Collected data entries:
•••

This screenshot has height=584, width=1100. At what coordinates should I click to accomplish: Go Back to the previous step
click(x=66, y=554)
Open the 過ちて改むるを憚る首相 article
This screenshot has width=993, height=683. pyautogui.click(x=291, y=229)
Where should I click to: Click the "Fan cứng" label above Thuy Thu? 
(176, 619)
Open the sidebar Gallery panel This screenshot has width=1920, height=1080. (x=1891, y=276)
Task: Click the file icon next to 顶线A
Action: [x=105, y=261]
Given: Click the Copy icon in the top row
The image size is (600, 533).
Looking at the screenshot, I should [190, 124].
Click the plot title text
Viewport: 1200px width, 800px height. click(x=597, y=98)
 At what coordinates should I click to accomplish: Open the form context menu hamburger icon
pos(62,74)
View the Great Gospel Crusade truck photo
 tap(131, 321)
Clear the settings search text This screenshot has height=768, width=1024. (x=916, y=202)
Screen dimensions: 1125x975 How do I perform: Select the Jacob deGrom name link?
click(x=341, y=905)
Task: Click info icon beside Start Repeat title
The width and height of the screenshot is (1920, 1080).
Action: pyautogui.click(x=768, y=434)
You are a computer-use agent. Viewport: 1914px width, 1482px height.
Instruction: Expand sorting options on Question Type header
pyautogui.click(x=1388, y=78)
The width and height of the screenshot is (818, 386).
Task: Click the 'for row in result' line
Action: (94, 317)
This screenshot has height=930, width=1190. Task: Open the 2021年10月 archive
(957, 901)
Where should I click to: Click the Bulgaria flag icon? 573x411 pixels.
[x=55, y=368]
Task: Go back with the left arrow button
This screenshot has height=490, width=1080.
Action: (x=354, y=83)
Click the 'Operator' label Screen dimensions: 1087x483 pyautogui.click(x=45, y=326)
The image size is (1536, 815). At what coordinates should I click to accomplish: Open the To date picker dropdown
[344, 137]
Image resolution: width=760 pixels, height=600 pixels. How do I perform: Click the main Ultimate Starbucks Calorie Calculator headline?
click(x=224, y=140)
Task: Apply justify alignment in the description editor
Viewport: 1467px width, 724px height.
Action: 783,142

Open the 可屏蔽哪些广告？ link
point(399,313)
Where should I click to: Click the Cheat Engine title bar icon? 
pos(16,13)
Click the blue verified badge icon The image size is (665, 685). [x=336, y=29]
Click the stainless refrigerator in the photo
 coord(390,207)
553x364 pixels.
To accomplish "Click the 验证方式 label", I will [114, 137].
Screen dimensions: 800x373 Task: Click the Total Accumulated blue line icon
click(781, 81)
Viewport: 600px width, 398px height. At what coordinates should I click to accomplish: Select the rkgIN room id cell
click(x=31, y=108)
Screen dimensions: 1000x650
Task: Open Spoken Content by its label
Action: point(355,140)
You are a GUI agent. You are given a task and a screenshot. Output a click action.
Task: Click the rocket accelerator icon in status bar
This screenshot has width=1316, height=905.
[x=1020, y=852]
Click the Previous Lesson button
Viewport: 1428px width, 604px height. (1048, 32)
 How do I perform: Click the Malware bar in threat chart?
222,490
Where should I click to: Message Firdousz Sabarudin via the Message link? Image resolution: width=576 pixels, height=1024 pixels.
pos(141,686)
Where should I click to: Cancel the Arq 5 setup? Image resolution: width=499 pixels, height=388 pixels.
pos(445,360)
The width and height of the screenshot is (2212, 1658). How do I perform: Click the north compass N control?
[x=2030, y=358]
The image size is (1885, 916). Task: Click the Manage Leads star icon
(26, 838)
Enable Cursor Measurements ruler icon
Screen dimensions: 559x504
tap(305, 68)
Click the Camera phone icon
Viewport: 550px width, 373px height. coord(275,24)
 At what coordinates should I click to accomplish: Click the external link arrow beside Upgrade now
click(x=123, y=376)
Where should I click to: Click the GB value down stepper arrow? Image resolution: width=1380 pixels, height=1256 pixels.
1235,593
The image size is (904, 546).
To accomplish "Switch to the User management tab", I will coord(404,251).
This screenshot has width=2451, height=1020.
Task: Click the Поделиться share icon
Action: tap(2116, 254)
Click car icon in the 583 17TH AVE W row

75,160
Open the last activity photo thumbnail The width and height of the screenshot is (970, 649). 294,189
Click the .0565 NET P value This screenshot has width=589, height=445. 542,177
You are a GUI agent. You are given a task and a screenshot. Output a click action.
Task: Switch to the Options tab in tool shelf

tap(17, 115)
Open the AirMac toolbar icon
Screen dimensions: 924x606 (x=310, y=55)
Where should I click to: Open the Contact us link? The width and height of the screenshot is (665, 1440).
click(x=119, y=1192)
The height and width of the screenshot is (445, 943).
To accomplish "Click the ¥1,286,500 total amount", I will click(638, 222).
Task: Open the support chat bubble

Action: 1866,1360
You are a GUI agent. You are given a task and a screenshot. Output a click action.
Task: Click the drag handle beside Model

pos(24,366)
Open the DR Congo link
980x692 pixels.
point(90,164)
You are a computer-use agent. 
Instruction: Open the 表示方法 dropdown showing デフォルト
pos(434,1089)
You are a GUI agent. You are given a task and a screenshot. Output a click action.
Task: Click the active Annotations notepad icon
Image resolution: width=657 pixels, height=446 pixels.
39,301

•••

◆ **WHAT TO PRODUCE**: Copy out the lines shown above without any changes, beginning at the line containing "Where should I click to: Click the Bulgaria" and ending at the line containing "point(399,313)".

◆ **THE ANSWER**:
Where should I click to: Click the Bulgaria flag icon? 573x411 pixels.
[x=55, y=368]
Task: Go back with the left arrow button
This screenshot has height=490, width=1080.
Action: (x=354, y=83)
Click the 'Operator' label Screen dimensions: 1087x483 pyautogui.click(x=45, y=326)
The image size is (1536, 815). At what coordinates should I click to accomplish: Open the To date picker dropdown
[344, 137]
Image resolution: width=760 pixels, height=600 pixels. How do I perform: Click the main Ultimate Starbucks Calorie Calculator headline?
click(x=224, y=140)
Task: Apply justify alignment in the description editor
Viewport: 1467px width, 724px height.
Action: 783,142

Open the 可屏蔽哪些广告？ link
point(399,313)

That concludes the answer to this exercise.